Blondie – Parallel Lines (Crysalis/Capitol)
J’aurais pu choisir n’importe lequel de leurs albums. C’est le groupe de pop parfait, il y a l’énergie, l’intelligence, et tout cela fonctionne sans aucun compromis. Devant, il y a Debbie Harry, cette icône qui chante génialement bien, qui a une attitude sexy, mais sans pour autant jouer à la poupée victime de sa sexualité. Je suis allé les voir au Casino de Paris et j’ai adoré le concert à un point tel que je suis retourné les applaudir en Belgique! Et puis c’est New York, c’est festif, c’est blindé de références qui m’interpellent. Ils ont bossé avec Warhol, elle a fait un film avec John Waters, tout se recoupe finalement. Chez tous les gens qu’on aime bien, il y a forcément des affinités, c’est comme des familles d’esprit.
Velvet Underground (Verve)
Le troisième album du Velvet, peut-être le moins connu. C’est une œuvre maîtresse, incroyable et poétique. Une atmosphère très cotonneuse, très new-yorkaise. On a l’impression d’être en 1968 ou 69. C’est le premier groupe qui m’a donné envie d’acheter des disques. Un truc s’est déclenché, l’imagerie de Warhol, tout ce côté mystérieux et très fort, archicopié aujour- d’hui. John Cale, Nico, Lou Reed, m’ont vraiment marqué à vie. C’est la base. Il existe une phrase qui dit que tous les gens qui ont écouté le Velvet ont fait un groupe ou de la musique…
Pluramon – Dreams of Top Rock (Kalkfee)
Je ne sais rien d’eux, juste que c’est un groupe de Cologne. J’aime bien ce mystère. L’ambiance est très chargée. J’adore les gens qui ont une identité forte, un univers bien à eux. Ici, c’est de la noisy pop extrêmement inquiétante. En même temps, il y a un paradoxe intéressant que l’on retrouve dans tous les disques que j’ai choisis. Un côté à la fois très sombre et très contine enfantine. Et la voix complètement éthérée de Julie Cruise est magnifique! C’est elle qui chantait toute la BO de Twin Peaks. Absolument génial!

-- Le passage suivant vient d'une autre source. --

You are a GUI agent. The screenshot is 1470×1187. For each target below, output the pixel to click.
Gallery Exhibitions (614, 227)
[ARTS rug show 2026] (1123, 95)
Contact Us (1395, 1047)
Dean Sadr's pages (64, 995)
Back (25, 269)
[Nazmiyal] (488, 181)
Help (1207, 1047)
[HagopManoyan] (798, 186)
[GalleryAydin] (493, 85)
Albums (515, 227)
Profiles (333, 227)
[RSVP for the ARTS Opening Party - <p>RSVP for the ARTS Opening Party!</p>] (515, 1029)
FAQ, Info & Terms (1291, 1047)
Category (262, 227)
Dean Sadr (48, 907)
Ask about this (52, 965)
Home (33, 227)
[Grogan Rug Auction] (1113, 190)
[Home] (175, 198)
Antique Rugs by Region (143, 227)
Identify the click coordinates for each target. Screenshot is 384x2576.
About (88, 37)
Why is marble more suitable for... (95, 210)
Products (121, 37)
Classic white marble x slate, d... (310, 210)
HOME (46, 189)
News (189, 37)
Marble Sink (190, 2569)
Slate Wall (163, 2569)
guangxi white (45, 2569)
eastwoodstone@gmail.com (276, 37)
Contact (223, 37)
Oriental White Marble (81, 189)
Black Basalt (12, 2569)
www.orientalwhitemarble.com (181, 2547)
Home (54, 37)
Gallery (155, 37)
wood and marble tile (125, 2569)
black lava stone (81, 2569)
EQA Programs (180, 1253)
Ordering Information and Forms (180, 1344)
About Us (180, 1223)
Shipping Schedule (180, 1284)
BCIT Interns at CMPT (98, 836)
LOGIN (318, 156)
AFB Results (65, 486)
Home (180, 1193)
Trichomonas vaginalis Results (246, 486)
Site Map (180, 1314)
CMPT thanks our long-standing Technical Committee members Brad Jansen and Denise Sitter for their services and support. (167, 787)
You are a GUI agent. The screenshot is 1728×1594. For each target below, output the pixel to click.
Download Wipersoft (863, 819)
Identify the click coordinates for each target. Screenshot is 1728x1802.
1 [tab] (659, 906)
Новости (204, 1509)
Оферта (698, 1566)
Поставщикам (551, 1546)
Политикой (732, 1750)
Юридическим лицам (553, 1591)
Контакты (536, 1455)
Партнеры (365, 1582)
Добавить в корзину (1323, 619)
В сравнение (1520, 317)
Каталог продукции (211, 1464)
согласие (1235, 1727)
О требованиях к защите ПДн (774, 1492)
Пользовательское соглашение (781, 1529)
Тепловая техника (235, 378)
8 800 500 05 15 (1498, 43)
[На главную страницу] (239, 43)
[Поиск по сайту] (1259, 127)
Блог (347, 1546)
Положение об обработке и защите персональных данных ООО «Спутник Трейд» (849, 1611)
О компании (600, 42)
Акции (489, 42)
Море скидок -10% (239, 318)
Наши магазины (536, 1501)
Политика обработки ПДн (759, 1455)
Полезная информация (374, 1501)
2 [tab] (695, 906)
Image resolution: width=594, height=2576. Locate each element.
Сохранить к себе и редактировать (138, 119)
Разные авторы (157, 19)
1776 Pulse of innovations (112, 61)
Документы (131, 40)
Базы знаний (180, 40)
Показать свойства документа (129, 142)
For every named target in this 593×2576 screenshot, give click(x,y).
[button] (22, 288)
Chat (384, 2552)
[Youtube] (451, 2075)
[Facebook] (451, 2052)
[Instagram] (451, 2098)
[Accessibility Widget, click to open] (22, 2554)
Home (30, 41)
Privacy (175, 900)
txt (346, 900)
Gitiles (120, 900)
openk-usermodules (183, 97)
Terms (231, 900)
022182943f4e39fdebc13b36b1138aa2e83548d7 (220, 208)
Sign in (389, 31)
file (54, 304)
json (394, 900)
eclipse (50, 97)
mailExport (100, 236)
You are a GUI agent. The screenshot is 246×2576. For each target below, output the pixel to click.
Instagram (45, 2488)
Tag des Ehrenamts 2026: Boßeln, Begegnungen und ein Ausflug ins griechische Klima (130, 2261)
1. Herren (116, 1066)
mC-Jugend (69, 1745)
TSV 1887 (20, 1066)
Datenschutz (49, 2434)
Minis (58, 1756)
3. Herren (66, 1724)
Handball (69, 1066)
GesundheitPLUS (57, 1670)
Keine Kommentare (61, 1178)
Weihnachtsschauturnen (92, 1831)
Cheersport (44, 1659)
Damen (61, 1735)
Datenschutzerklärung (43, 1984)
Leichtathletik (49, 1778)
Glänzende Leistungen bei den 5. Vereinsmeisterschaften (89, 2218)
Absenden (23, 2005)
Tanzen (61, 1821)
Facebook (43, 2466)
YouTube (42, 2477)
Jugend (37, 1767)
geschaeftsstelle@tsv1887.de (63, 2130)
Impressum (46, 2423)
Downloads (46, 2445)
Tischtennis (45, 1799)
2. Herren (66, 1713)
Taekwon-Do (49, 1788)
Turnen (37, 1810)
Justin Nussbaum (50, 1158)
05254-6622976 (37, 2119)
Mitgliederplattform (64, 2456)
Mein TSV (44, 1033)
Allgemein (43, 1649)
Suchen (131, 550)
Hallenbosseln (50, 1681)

Phoenix – Alphabetical (Virgin)
J’étais déjà fan de leur premier album. Ils font quelque chose qui n’appartient qu’à eux. Le fait qu’ils soient français ajoute sûrement quelque chose à leur musique, une petite touche classique, bien que cela ne s’entende pas forcément. Ça les ferait peut-être bondir! Ce sont des chansons avec une véritable énergie, de celles qui t’élèvent. C’est mon camarade Hedi Slimane qui a fait la pochette.
Stinky Toys (Vogue)
Le groupe de rock français le plus chic possible et imaginable. Déjanté, unique. Il capte très bien l’énergie et la vibe de cette époque-là [1979]. Un mélange de colère, de rage, de fun et d’in- fluences multiples – latino, rock anglo-saxon– très identifiables. C’est un disque que j’adore, qui compte énormément pour moi. Jacno a d’ailleurs produit mon premier album. Elli Medeiros en a été la muse et a signé la pochette.
TorchSong – Towards the Unknown Region (Discovery)
Le groupe de William Orbit avec qui j’ai travaillé dans les années 80. On a fait des chansons comme Epaule Tattoo ensemble, bien avant qu’il ne produise Madonna. Lui, c’est vraiment le “surpape” de l’électronique romantique. Il a un son qui est reconnaissable et le même depuis vingt ans. Avec ce groupe, il a apporté une pierre assez importante à l’édifice. Ici, on entre dans un univers doux, planant, et en même temps très inquiétant et névrotique. Parfait de bout en bout,comme une œuvre. Je le recommande violemment. Et puis c’est le meilleur album pour baiser !
Étienne Daho, Blitz, disponible dès le 17 novembre.